Recent judgments in Australia and the UK have confirmed that it is possible for ports and terminals to contractually exclude the application of the Limitation Convention (in whole or in part). However, this is on the proviso that the contractual exclusion is articulated in the clearest terms. Accordingly, any contractual exclusion should at least include an express reference to the Limitation Convention and the LLMC Act.
Limiting the right to limit
Although it undeniably has the potential to generate some controversy, port and terminal operators might consider supplementing the decision of the Full Court with amendments to their terms and conditions governing the access and use of ports and terminals.
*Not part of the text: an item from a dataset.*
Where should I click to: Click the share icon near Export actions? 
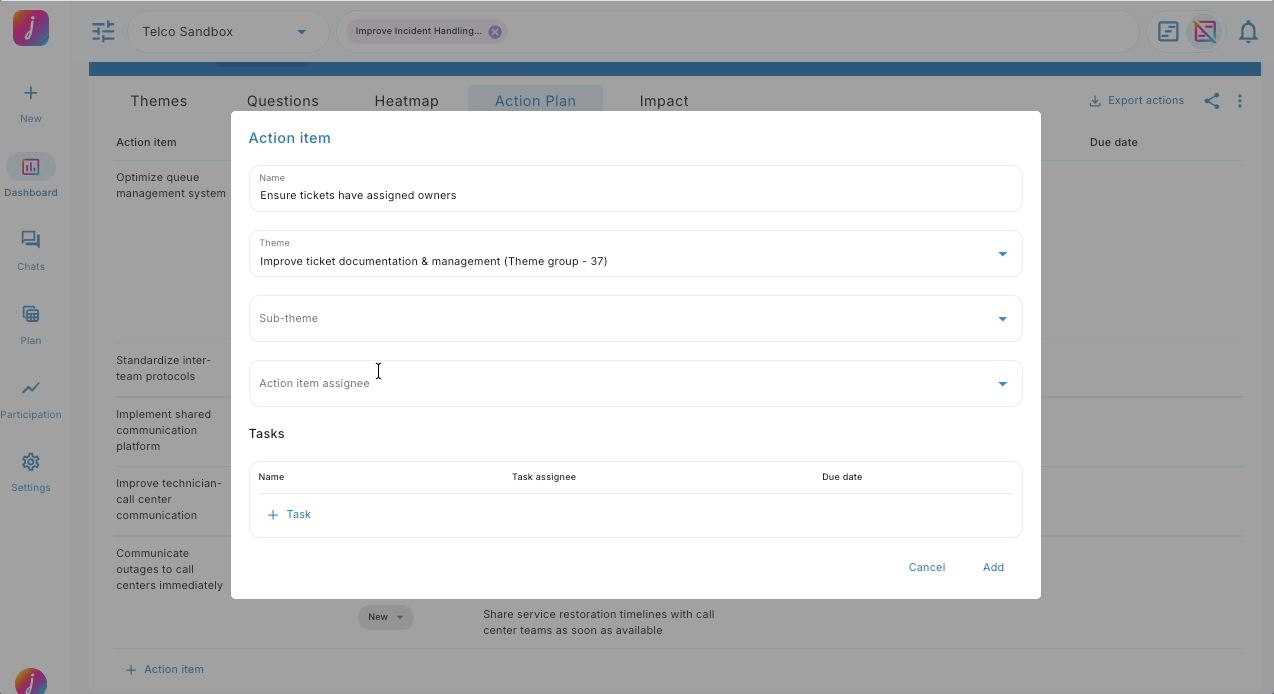[1211, 101]
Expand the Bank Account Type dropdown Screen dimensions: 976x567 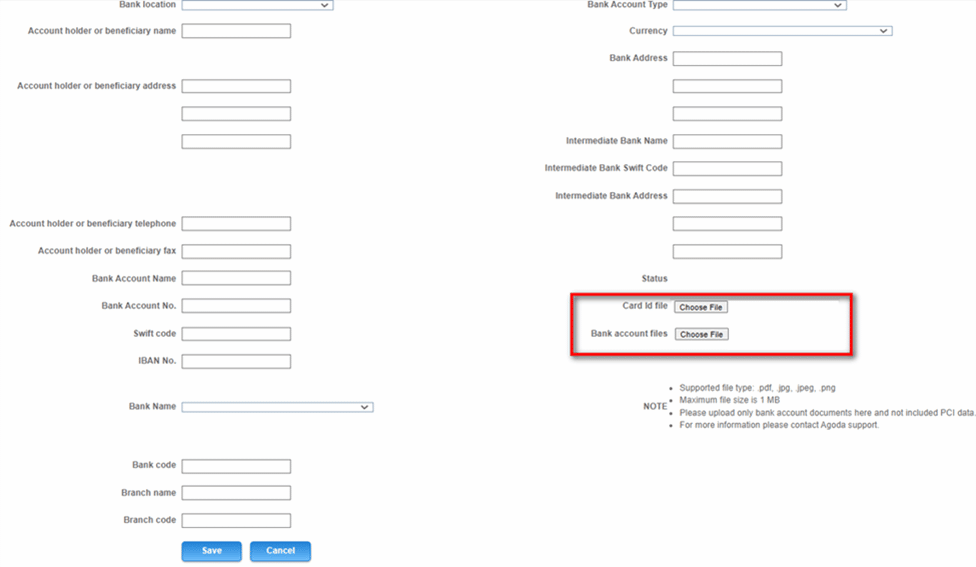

Possible options include:
- complete exclusion of the application of the Limitation Convention;
- partial exclusion, by reference to type of ship and/or a ship's tonnage;
- partial exclusion, by reference to type of limitable claim (e.g. claims for loss of, or damage to, port infrastructure); and
- refining the manner in which the applicable limit is calculated.
MinterEllison has extensive experience drafting, reviewing and negotiating agreements and terms and conditions, regarding access to, and use of, ports and terminals by shipowners and charterers. This experience includes bespoke arrangements in relation to:
- bulk commodities;
- project cargo;
- renewables projects;
- cruise ships; and
- offshore support vessels.
*The authors represented TasPorts in the proceedings before the Full Court, ably assisted by a strong counsel team comprising Shane Doyle KC, Matthew Harvey KC and Charles Street.